We sadly miss the beauty and silliness of medieval cosmology: “The sun, moon, and stars go still round…for love of perfection. This love is manifest, I say, in inanimate creatures. How comes a loadstone to drawn iron to it? jet chaff? The ground to covet showers, but for love? No creature, St. Hierome concludes, is to be found…[that does not love something], no stock, no stone, that hath not some feeling of love. ‘Tis more eminent in plants, herbs, and is especially observed in vegetals…the olive and the myrtle embrace each other in roots and branches if they grow near…” Robert Burton, Anatomy of Melancholy .

The School of Hard Knocks

It is my current hope to go to graduate school for English literature next year: a certain school in a certain place, both a goal and an insurmountable challenge. Having been out of college for a year already, and having graduated as a music major, I am rusty.

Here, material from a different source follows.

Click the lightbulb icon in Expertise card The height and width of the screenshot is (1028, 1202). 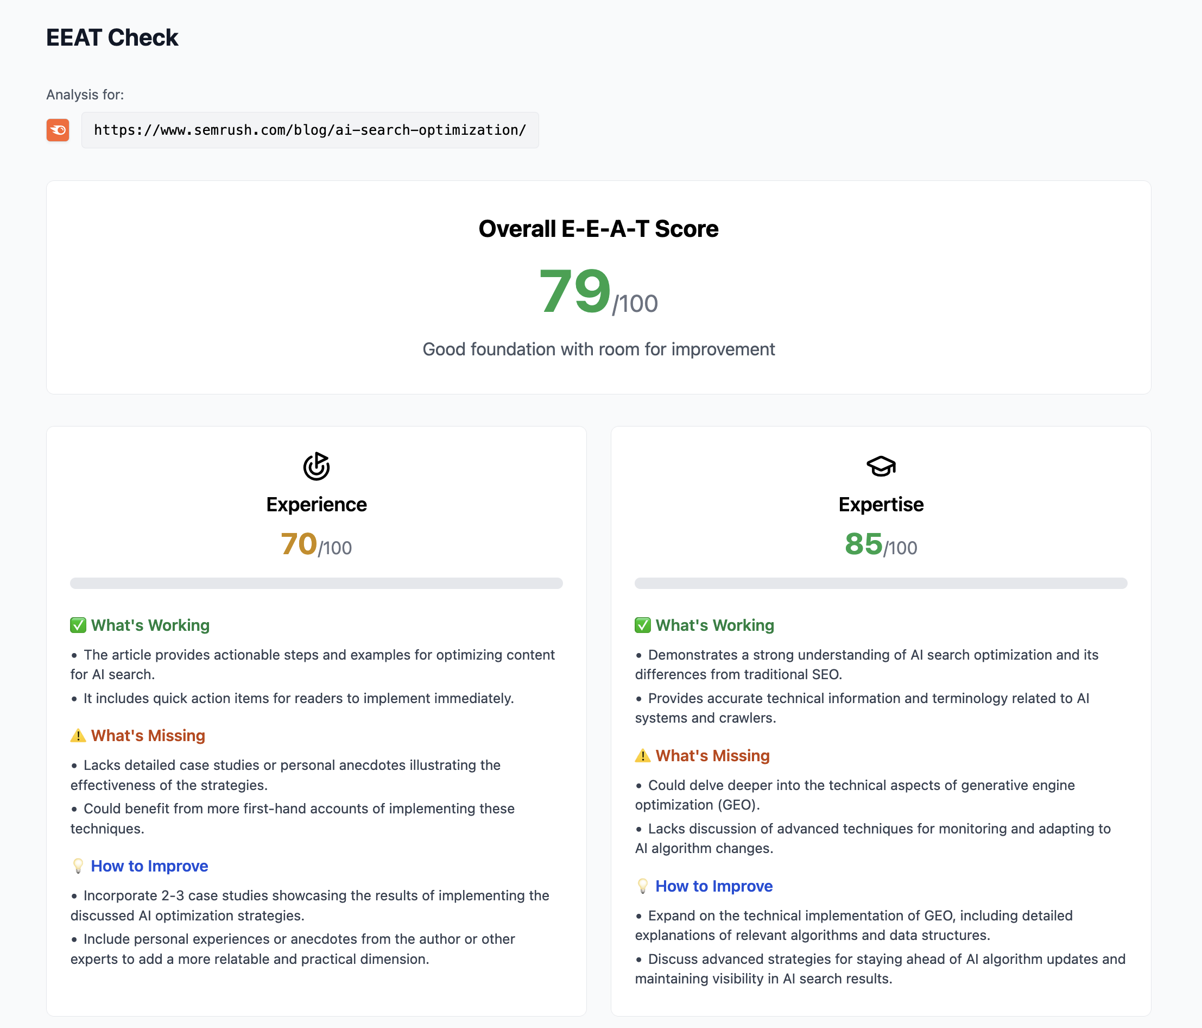[x=643, y=886]
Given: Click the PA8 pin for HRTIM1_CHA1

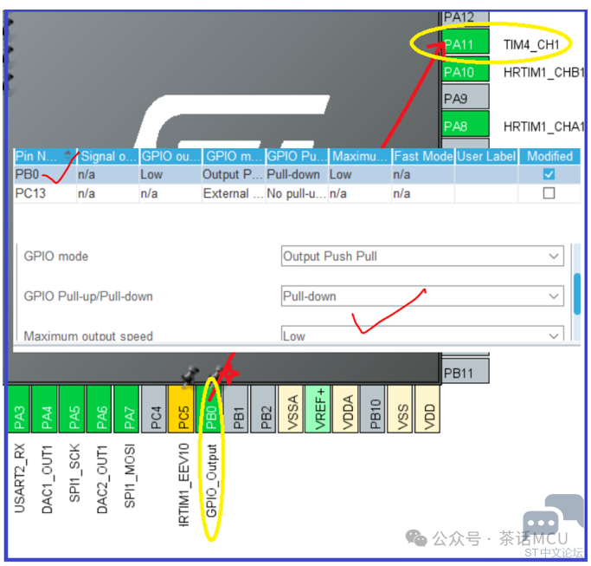Looking at the screenshot, I should click(466, 127).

Trying to compensate, I googled “books every english major has read” but have had a difficult time finding a list that suggests what every (generalized) English major should have read by the time of (undergraduate) graduation. As a person who attended a high school whose meager syllabus prescribed the study of one novel, one play and four poems a year, and who could only scrape enough college literature credits for a minor, I feel woefully behind. Most American kids got a head start in AP English (seriously – who are those freaks who read Ulysses in high school?). American high schools may have their weaknesses, but a strong and ambitious push to read literature consistently is not one of them. There are gaps, and I fear that wh...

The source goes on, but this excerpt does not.